■ **THE PROBLEM**
Only the lines from the top of the data through the line containing "Open the user profile icon" should be duplicated, exactly as they appear.

(Collection entries)
****************************************
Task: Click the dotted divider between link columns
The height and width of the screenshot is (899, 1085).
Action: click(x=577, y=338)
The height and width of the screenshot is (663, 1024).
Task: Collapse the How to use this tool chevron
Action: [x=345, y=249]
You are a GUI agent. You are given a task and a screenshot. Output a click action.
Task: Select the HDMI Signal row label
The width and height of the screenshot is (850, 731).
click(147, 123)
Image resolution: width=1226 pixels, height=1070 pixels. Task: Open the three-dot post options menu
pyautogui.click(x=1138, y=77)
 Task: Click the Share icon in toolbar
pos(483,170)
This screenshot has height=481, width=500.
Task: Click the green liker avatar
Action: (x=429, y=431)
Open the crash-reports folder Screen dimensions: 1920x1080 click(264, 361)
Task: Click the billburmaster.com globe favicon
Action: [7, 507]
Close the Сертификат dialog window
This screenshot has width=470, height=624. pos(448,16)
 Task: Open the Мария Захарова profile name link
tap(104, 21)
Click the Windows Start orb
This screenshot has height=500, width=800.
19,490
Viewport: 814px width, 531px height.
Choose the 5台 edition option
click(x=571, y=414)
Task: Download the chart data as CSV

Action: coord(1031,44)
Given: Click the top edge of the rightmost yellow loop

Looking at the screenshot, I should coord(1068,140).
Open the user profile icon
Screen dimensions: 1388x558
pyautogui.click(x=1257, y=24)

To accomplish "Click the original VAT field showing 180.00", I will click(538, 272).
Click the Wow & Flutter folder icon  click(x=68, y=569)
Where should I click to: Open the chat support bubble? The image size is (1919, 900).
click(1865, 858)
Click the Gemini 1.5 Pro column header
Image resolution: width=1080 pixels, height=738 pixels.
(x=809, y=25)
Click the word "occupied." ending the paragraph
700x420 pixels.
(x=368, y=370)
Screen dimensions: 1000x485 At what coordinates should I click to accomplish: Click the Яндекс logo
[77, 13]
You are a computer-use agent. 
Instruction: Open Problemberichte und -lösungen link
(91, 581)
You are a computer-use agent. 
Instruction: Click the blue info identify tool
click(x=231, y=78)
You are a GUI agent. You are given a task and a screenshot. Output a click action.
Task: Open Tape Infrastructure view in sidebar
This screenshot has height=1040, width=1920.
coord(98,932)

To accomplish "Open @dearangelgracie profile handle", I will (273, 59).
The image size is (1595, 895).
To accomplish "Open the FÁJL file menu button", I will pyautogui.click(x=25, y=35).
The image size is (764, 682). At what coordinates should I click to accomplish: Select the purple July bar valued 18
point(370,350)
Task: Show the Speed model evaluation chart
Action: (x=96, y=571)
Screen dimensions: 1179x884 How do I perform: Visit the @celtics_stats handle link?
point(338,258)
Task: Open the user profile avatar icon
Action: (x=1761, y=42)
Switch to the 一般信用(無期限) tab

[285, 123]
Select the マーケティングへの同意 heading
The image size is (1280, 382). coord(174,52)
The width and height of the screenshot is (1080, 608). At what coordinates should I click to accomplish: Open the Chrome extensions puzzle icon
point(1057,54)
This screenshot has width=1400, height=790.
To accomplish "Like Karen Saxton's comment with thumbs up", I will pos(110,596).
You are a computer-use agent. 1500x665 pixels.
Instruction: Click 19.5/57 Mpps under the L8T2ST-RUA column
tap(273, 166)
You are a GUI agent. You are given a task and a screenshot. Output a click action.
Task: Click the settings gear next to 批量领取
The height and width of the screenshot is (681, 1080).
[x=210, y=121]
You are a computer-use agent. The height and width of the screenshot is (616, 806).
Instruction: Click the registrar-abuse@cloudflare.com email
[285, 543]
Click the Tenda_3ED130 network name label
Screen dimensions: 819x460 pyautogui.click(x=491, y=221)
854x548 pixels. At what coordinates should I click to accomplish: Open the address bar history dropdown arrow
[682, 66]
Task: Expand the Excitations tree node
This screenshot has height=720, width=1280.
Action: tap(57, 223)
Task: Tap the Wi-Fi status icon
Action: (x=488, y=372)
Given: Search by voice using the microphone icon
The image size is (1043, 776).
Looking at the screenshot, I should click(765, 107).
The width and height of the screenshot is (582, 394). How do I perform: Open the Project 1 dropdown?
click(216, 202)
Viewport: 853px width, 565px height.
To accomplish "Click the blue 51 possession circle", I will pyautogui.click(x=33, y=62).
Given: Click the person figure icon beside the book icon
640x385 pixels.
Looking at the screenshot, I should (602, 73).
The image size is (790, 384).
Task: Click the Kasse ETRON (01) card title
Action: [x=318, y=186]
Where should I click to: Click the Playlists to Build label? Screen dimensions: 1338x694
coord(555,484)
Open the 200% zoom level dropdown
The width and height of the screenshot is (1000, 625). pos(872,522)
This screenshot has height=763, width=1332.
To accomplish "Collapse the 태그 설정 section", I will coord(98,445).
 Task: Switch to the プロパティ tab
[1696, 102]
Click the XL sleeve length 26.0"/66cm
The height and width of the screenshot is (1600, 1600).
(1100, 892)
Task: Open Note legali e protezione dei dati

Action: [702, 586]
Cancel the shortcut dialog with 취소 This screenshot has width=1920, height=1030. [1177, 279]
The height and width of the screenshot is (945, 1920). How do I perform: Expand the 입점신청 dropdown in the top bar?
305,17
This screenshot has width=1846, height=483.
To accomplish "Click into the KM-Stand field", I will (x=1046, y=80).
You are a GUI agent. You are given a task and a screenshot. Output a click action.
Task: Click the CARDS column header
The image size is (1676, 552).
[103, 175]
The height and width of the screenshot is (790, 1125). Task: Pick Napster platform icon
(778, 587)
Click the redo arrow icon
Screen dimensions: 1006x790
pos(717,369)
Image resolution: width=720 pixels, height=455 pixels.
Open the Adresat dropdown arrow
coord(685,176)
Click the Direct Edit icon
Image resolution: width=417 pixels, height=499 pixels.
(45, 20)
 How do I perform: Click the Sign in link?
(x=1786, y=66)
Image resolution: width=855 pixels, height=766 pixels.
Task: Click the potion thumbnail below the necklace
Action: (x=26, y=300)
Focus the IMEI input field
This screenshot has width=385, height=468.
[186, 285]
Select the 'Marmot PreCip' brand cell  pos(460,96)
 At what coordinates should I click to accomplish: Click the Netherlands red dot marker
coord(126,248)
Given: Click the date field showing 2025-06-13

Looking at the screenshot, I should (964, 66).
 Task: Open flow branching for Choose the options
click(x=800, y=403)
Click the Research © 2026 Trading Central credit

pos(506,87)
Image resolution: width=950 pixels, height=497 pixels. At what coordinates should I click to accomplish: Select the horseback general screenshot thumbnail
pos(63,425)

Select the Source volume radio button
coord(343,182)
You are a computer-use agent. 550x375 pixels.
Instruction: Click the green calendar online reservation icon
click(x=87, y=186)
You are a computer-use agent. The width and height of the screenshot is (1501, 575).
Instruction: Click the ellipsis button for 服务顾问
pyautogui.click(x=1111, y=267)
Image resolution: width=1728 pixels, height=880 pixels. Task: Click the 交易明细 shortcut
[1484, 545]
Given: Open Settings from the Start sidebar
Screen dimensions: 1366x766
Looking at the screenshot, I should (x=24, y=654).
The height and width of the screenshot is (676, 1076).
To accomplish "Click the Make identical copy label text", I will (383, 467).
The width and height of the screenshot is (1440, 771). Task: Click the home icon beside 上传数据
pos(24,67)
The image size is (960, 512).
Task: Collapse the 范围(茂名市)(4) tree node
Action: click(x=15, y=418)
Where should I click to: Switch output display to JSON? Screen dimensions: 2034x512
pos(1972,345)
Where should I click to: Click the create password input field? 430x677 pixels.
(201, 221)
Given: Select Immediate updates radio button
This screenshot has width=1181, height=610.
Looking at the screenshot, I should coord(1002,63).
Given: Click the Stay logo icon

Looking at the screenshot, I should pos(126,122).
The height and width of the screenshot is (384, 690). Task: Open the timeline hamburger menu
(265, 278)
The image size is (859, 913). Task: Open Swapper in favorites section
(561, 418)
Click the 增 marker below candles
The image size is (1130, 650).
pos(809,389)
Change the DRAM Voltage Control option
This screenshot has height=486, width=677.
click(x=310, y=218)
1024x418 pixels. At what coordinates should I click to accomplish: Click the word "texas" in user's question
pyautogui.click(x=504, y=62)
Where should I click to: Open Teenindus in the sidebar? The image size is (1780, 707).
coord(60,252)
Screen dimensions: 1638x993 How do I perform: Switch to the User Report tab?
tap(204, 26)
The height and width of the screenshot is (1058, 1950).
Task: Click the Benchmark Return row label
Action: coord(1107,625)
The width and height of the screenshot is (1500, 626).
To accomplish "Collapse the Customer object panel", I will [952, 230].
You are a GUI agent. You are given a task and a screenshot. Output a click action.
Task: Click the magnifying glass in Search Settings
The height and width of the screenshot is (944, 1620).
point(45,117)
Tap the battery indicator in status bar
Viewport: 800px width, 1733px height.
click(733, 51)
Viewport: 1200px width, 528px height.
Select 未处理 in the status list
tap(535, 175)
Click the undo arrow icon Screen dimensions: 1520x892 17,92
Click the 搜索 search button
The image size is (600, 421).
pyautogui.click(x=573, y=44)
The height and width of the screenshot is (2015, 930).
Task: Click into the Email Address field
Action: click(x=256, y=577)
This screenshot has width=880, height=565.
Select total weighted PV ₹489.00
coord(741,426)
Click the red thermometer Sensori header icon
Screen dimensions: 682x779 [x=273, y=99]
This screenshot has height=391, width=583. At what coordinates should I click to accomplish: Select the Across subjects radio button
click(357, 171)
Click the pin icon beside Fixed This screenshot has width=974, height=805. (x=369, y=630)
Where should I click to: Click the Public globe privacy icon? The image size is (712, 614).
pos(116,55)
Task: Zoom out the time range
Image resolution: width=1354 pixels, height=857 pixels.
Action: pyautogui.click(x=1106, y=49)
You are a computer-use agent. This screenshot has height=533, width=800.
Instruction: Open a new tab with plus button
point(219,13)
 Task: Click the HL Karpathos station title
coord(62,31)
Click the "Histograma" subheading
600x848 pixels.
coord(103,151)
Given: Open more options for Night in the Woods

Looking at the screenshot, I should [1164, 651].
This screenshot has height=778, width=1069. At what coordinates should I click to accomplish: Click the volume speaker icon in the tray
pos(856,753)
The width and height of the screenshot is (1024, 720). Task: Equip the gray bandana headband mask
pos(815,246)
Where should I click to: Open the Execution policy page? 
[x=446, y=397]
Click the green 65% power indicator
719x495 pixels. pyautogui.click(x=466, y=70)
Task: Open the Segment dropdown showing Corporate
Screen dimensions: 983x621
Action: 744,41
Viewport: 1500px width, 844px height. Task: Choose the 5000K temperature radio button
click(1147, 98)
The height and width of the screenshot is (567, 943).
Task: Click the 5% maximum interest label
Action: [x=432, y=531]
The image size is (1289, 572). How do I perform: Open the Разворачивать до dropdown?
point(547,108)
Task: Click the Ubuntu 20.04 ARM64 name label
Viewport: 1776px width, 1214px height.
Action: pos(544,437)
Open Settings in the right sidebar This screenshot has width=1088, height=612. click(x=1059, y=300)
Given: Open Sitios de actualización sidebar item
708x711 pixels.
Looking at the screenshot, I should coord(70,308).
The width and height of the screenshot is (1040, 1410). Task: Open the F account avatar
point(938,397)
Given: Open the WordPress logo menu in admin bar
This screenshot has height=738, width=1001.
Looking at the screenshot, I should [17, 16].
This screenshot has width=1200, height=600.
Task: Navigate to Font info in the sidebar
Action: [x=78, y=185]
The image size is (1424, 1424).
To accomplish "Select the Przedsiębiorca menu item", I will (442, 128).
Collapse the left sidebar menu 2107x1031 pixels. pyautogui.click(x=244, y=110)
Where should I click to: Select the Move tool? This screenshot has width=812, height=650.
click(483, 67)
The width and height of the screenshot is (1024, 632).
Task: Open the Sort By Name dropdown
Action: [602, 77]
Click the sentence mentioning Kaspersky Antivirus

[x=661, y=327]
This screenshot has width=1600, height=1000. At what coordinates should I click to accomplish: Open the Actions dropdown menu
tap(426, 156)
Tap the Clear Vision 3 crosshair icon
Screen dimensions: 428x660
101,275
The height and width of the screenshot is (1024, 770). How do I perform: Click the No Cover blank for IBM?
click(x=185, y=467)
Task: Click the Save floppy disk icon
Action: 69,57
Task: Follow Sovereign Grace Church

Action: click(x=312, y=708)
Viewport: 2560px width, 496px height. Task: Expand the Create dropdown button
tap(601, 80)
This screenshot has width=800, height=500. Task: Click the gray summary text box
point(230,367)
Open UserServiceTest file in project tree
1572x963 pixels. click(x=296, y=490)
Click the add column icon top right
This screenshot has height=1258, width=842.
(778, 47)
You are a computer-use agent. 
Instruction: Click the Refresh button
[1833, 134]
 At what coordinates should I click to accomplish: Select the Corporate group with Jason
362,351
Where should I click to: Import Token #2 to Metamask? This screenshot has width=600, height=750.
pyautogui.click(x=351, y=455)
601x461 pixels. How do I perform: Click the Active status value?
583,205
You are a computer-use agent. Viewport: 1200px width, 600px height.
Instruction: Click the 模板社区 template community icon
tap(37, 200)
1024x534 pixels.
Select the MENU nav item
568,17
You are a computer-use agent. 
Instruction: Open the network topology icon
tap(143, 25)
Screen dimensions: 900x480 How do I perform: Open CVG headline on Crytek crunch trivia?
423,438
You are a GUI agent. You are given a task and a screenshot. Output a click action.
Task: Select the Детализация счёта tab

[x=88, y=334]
****************************************
■ **YOUR SOLUTION**
Task: Click the dotted divider between link columns
The height and width of the screenshot is (899, 1085).
Action: click(x=577, y=338)
The height and width of the screenshot is (663, 1024).
Task: Collapse the How to use this tool chevron
Action: [x=345, y=249]
You are a GUI agent. You are given a task and a screenshot. Output a click action.
Task: Select the HDMI Signal row label
The width and height of the screenshot is (850, 731).
click(147, 123)
Image resolution: width=1226 pixels, height=1070 pixels. Task: Open the three-dot post options menu
pyautogui.click(x=1138, y=77)
 Task: Click the Share icon in toolbar
pos(483,170)
This screenshot has height=481, width=500.
Task: Click the green liker avatar
Action: (x=429, y=431)
Open the crash-reports folder Screen dimensions: 1920x1080 click(264, 361)
Task: Click the billburmaster.com globe favicon
Action: [7, 507]
Close the Сертификат dialog window
This screenshot has width=470, height=624. pos(448,16)
 Task: Open the Мария Захарова profile name link
tap(104, 21)
Click the Windows Start orb
This screenshot has height=500, width=800.
19,490
Viewport: 814px width, 531px height.
Choose the 5台 edition option
click(x=571, y=414)
Task: Download the chart data as CSV

Action: coord(1031,44)
Given: Click the top edge of the rightmost yellow loop

Looking at the screenshot, I should coord(1068,140).
Open the user profile icon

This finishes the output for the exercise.